* **Set task**
Render the lines below as a JSON list of strings, one string per line, with blank lines left out. Leave the pictures out of the answer.

* Begin *

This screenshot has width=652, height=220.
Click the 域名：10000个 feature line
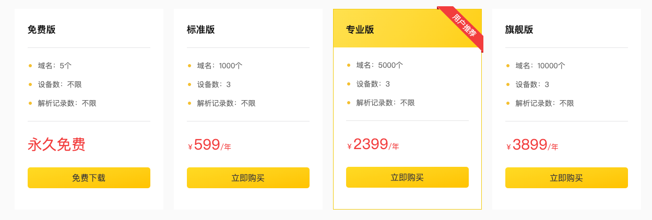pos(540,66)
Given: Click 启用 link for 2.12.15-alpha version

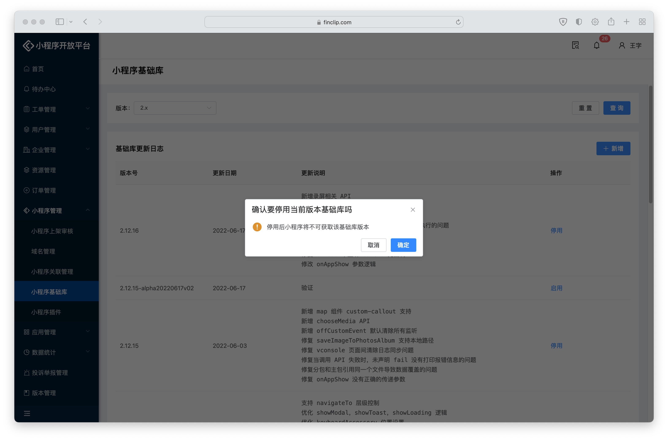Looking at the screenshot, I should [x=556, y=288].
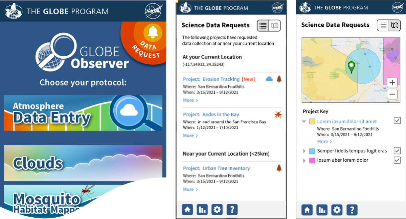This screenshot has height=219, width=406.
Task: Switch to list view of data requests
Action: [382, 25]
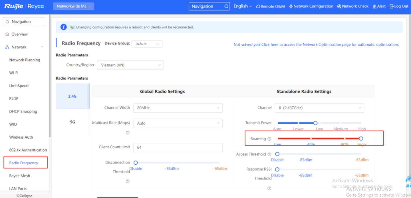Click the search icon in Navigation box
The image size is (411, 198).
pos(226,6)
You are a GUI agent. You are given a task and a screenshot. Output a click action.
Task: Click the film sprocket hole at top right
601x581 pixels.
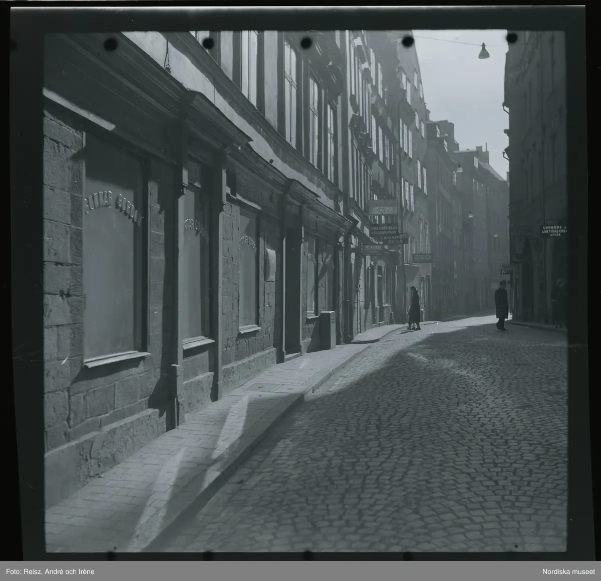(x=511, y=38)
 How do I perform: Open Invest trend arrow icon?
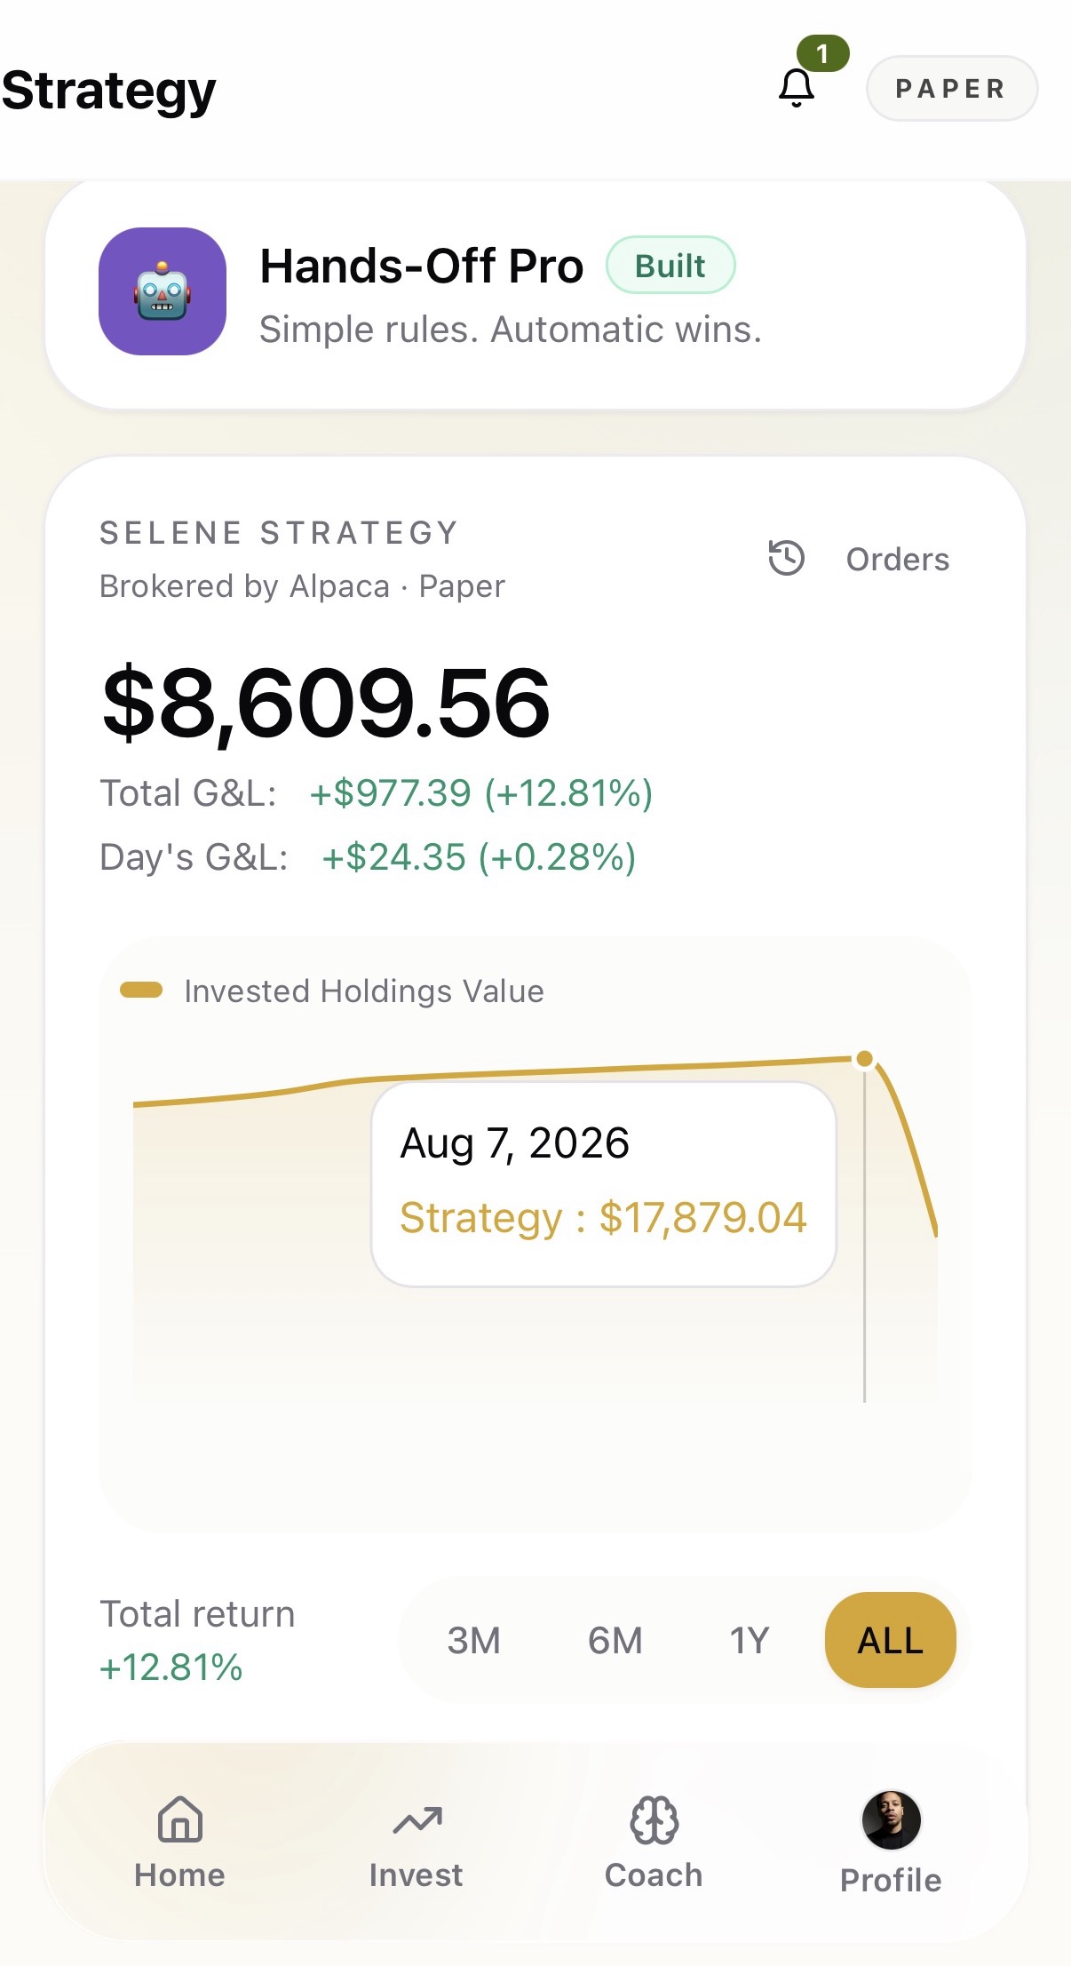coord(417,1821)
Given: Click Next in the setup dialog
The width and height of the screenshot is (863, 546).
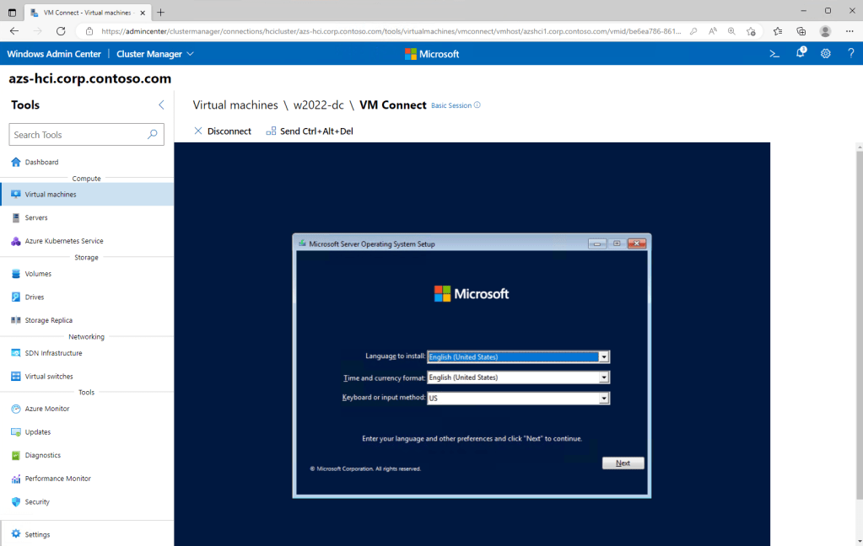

* End *

* **Solution to this problem**
[
  "This screenshot has width=652, height=220.",
  "Click the 域名：10000个 feature line",
  "pos(540,66)",
  "Given: Click 启用 link for 2.12.15-alpha version",
  "Looking at the screenshot, I should [x=556, y=288].",
  "This screenshot has height=219, width=406.",
  "Task: Switch to list view of data requests",
  "Action: [382, 25]",
  "Click the search icon in Navigation box",
  "The image size is (411, 198).",
  "pos(226,6)",
  "You are a GUI agent. You are given a task and a screenshot. Output a click action.",
  "Task: Click the film sprocket hole at top right",
  "601x581 pixels.",
  "(x=511, y=38)",
  " How do I perform: Open Invest trend arrow icon?",
  "coord(417,1821)",
  "Given: Click Next in the setup dialog",
  "The width and height of the screenshot is (863, 546)."
]